The control function is housed in the PIE and communicates directly to the “ICS Controller” in the block diagram (Fig. 4). Based on the error signal, helium gas will either flow into M1 or be released from it. The ICS has sufficient resolution that the errors between the continuous loss rate of M1 and the discrete inflow rates have a mean error of a few nmol/sec, allowing the ICS control loop to maintain pressure within requirements. The SALTUS inflatant gas lasts for the required 5 years of mission life under very conservative assumptions (with an allocation of 200 kg; see Table 3) and is likely to last significantly longer under nominal conditions. Factors contributing to inflatant consumption are penetration by MM, creep-induced hole growth, valve and fitting leakage, and cold-to-hot losses,¹⁰ and permeation.¹⁴ The brass board ICS will be part of phase B testing to show that the combined M1 ICS functions together as a system.

5.2.2.

Micrometeoroids (MM)

MM bombardment causes a linearly increasing leak rate with time, resulting in a time-squared dependence on the inflatant mass.^14,15 To make an accurate estimate of the area of penetrations over time, Northrop Grumman carried out a series of hypervelocity impact tests on representative membranes and produced a model of fragmentation, to accurately determine the total area damaged.¹⁴ Reference 14 outlines these tests, and Ref. 10 modifies this approach to give a calculation of the total area damaged from the full MM flux for membranes of thickness and properties appropriate for SALTUS. As an additional contingency factor to create a worst-case expectation of MM penetration, Northrop Grumman also uses an internally developed tool, MADRAT, for the more specific calculations of the system penetration including factors such as orientation, system shielding, orbital velocity, and natural anisotropies in the environmental flux. MADRAT is validated against NASA’s BUMPER code¹⁶ and has specifically included a factor for hole growth due to visco-elastic creep as part of worst-case estimates of gas consumption. Polymeric films as will be used on M1 are expected to have negligible creep as the operating temperature is low and far from the glass transition temperature.¹⁷ The losses due to cold to hot are assumed to be incurred every other observation and taken for the full venting of 0.04 to 0.07 mols, depending on temperature. The vendor-specified valve losses for both internal and external leaks are assumed to be entirely external, then doubled as an additional contingency. Assessment of the inflatant lifetime is performed with worst-case and nominal CBE parameters. The 5-year inflatant lifetime is met under worst-case and nominal conditions.

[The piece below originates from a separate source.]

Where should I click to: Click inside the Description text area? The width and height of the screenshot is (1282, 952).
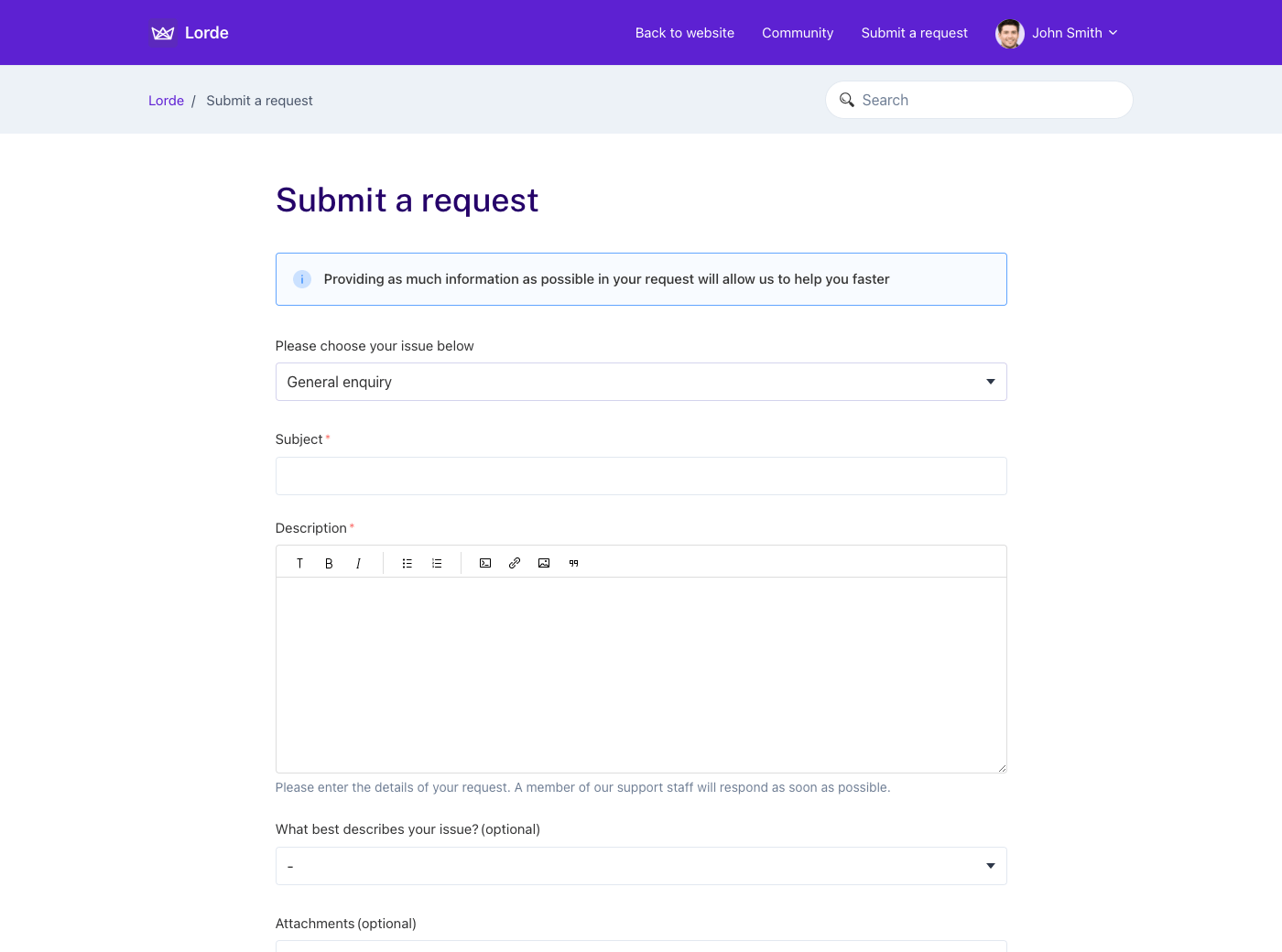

Finally, we note that, compared with JWST, although the SALTUS lifetime is more sensitive to MM impacts, the wavefront performance of M1 is far less sensitive to these effects. Because JWST has a rigid mirror system, the shape of a damaged rigid mirror element is permanently changed by MM impacts. Crucially, any SALTUS M1 shape change is mitigated by ICS inflation rate adjustments, which reestablish the shape and eliminate residual wavefront error. We refer the reader to Ref. 10 for an in-depth discussion of M1 design, properties, performance, MMs, and lifetime.